Exercises
- 1) In the report on the St. Petersburg metro bombing, copy the passage that begins at the words "CNN reports a" and stops after "at the station.", replacing "explosion" with "blast".
- 2) According to the report on the St. Petersburg metro bombing, how many people were killed when two female suicide bombers targeted central Moscow's subway stations in 2010?

State news agency RIA Novosti confirmed metro service in the city have been shut down along with the closings of Park Pobedy, Elektrosila, Moskovskie Vorota, Frunzenskaya, Sadovaya and Gostiny Dvor stations.
Russsia has been plagued by transit attacks in the past. In 2010, two female suicide bombers two targeted central Moscow’s subway stations, killing 38 people. In 2004, 41 people were killed and over a hundred were injured when a male suicide bomber detonated at the Avtozavodskaya subway station on the Zamoskvoretskaya line.
CNN reports a spokesperson from the National Anti-terrorist Committee says a device may have set off the explosion. “So far, we say it was an unidentified explosive device as investigators and the Federal Security Service’s bomb specialists are to establish the exact cause of this explosion,” Andrei Przhezdomsky said. Other sources claim shrapnel was found at the station.
UPDATE: 4/4/2014 8:50 AM EST
Authorities have identified the suspect in the St. Petersburg bombing, but decided not to release his name. BBC News reports the Russian committee believe the suspect was a suicide bomber connected to a radical Islamist group. The suspect was born in Kyrgyz and obtained a Russian citizenship. “It has been ascertained that an explosive device could have been detonated by a man, fragments of whose body were found in the third carriage of the train,” read a statement from the Russian state investigative committee.
In total, 14 people have died in the attack with 45 injured. World leaders offered their condolences to Russia, as well as President Donald Trump. A statement from the White House confirmed Trump spoke with Vladimir Putin and “agreed that terrorism must be decisively and quickly defeated.”

Extracted records
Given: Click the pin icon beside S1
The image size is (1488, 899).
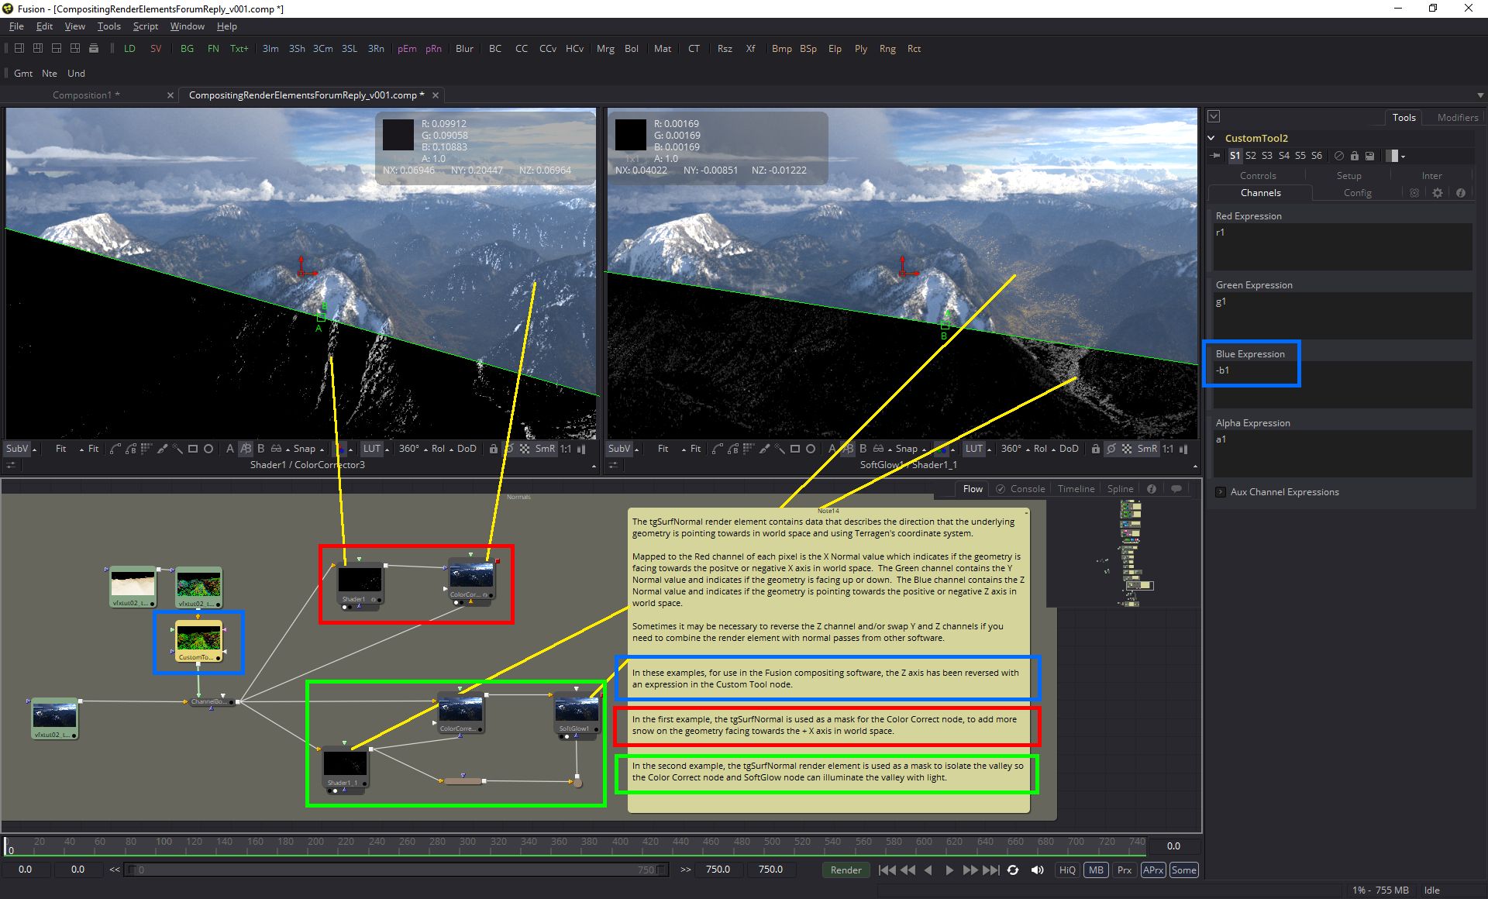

* * *

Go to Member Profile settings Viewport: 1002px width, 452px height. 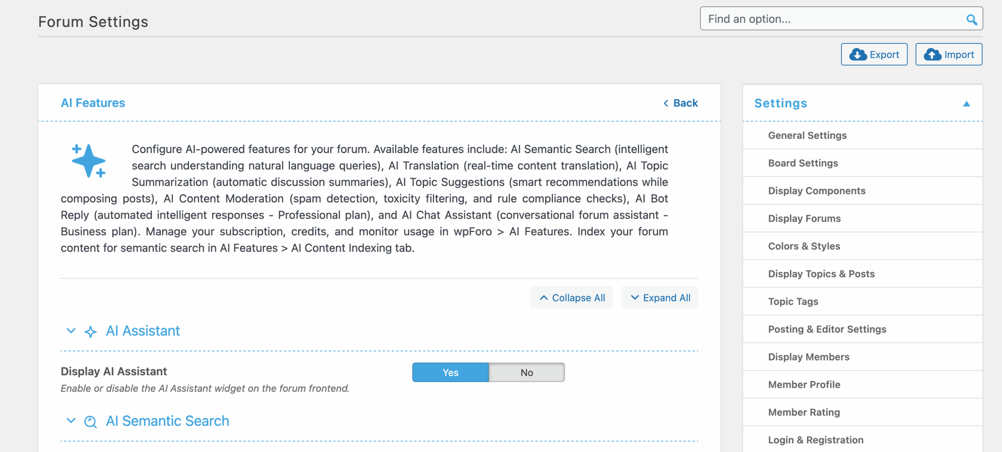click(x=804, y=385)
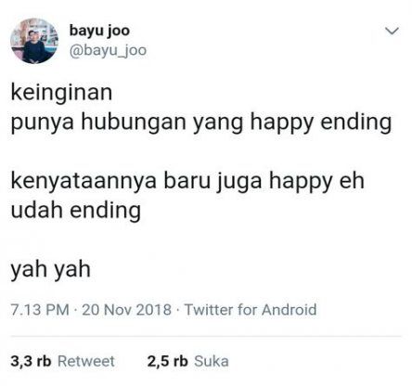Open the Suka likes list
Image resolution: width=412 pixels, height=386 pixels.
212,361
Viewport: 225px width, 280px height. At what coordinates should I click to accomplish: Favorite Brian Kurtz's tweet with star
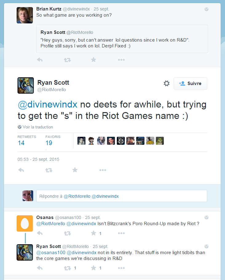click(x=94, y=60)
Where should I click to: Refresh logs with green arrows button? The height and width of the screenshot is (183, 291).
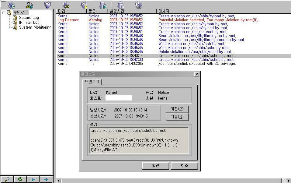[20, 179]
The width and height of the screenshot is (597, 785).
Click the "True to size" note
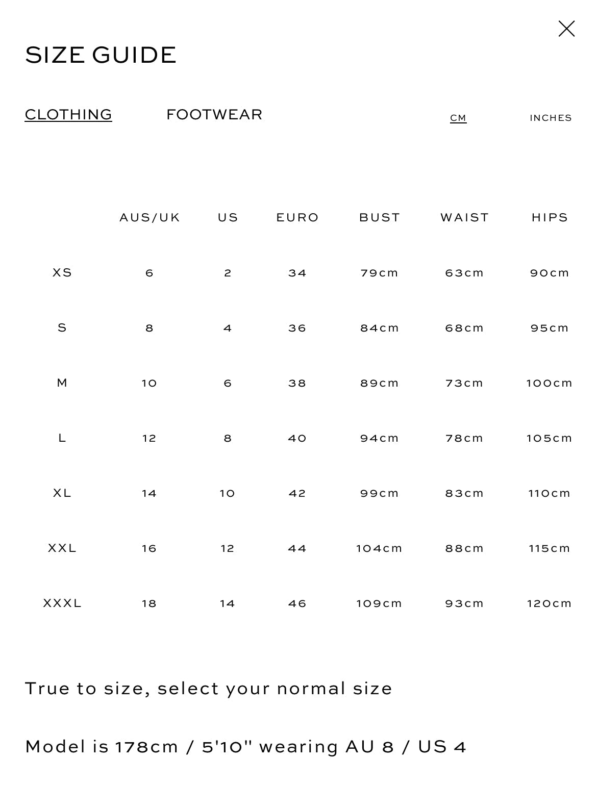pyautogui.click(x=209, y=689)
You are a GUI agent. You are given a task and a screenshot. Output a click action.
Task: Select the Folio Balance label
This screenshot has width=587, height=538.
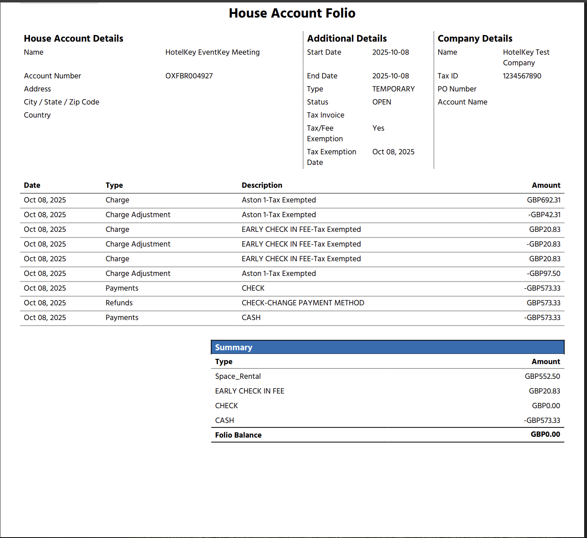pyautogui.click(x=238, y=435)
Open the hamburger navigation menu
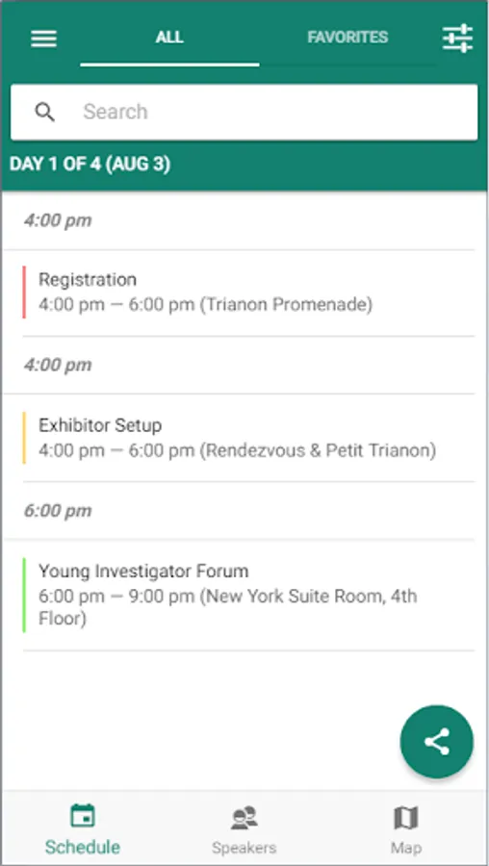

Task-by-task answers
- 1)
CNN reports a spokesperson from the National Anti-terrorist Committee says a device may have set off the blast. “So far, we say it was an unidentified explosive device as investigators and the Federal Security Service’s bomb specialists are to establish the exact cause of this blast,” Andrei Przhezdomsky said. Other sources claim shrapnel was found at the station.

- 2) 38 people.